Miniten is a tennis-like game created by naturists in the 1930s; it remains exclusively a naturist sport. The original rules were drawn up by Mr R. Douglas Ogden, a Manchester-based businessman with an interest in sporting activities. Instead of racquets, players use wooden bats known as thugs, which are shaped like a box around the player's hand. The sport is run by the Amateur Miniten Association.

Naturist villages generally accommodate businesses providing other amenities, which may include supermarkets, cafés, restaurants, and nightclubs.

== Conduct ==
Sexual activity in social spaces is strictly forbidden in almost all naturist resorts, as are overt sexual invitations. The exceptions, adults-only swingers' resorts such as Hedonism II in Jamaica, are not affiliated with any naturist organizations, and their practices are not accepted as naturist by most naturists. Some naturist villages, notably Cap d'Agde, have in the 21st century seen infiltration by swingers and "libertines" who have shifted the norm away from these rules of conduct; naturists resent and resist these changes as an "invasion". In some cases formerly non-sexual naturist clubs have shifted to catering to swingers, and as a result have been expelled from their national naturist organization.

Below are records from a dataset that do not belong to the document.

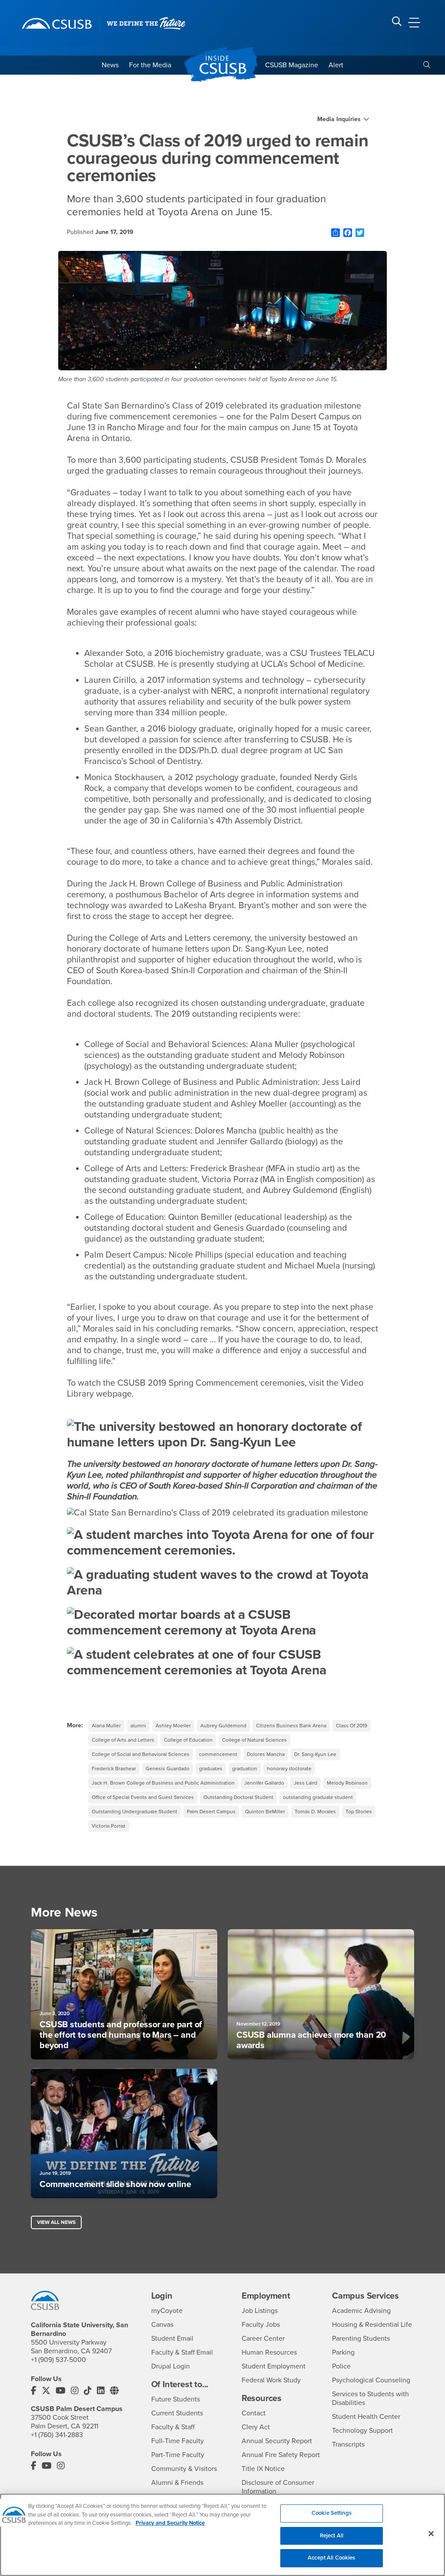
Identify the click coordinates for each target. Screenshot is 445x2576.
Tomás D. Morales (315, 1811)
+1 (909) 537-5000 (58, 2359)
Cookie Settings (332, 2513)
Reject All (331, 2535)
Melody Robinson (347, 1783)
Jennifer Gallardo (264, 1783)
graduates (210, 1769)
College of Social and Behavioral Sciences (140, 1754)
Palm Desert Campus (211, 1811)
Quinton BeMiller (265, 1811)
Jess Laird (305, 1783)
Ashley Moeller (173, 1726)
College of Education (188, 1740)
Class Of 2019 (351, 1726)
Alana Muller (106, 1726)
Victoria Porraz (109, 1826)
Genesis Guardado (167, 1769)
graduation (244, 1769)
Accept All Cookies (331, 2557)
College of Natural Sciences (254, 1740)
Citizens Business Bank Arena (291, 1726)
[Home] (57, 23)
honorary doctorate (289, 1769)
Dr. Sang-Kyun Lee (315, 1754)
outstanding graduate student (318, 1797)
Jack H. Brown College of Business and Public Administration (163, 1783)
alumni (138, 1726)
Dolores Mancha (266, 1754)
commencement (218, 1754)
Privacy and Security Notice (170, 2523)
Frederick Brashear (114, 1769)
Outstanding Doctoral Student (238, 1797)
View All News (56, 2222)
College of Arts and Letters (123, 1740)
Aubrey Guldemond (223, 1726)
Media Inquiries (339, 119)
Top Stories (358, 1811)
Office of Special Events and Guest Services (143, 1797)
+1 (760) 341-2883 (57, 2435)
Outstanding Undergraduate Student (134, 1811)
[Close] (431, 2533)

Historically, most naturist clubs and resorts refused entry to men who were not accompanied by women, and these restrictions still remain in many places. Many naturist clubs and resorts have rules against genital jewellery, although an increasing number are relaxing them in practice. Most clubs have restrictions on photography; at the loosest, it is forbidden to photograph adults without their permission or children other than one's own. For hygiene reasons, nude persons are required to cover furniture with a towel before sitting on it.

== In popular culture ==

Many films in the middle decades of the 20th century were presented as documentaries of the naturist lifestyle. In fact this was largely a pretext to exploit a loophole in censorship laws restricting the exhibition of nudity. They were mainly shot in naturist resorts, but featured attractive glamour models in main roles. Acting and production standards were not high and outlets for exhibition were limited. Many films were re-released under new titles to trick patrons into seeing the films additional times. Notable examples include Garden of Eden (1954), Naked as Nature Intended (1961), and Gentlemen Prefer Nature Girls (1963). The subgenre petered out in the mid-1960s due to a combination of falling audience numbers and law changes which rendered the documentary pretext unnecessary. In the 21st century, naturist resorts periodically feature in television dramas.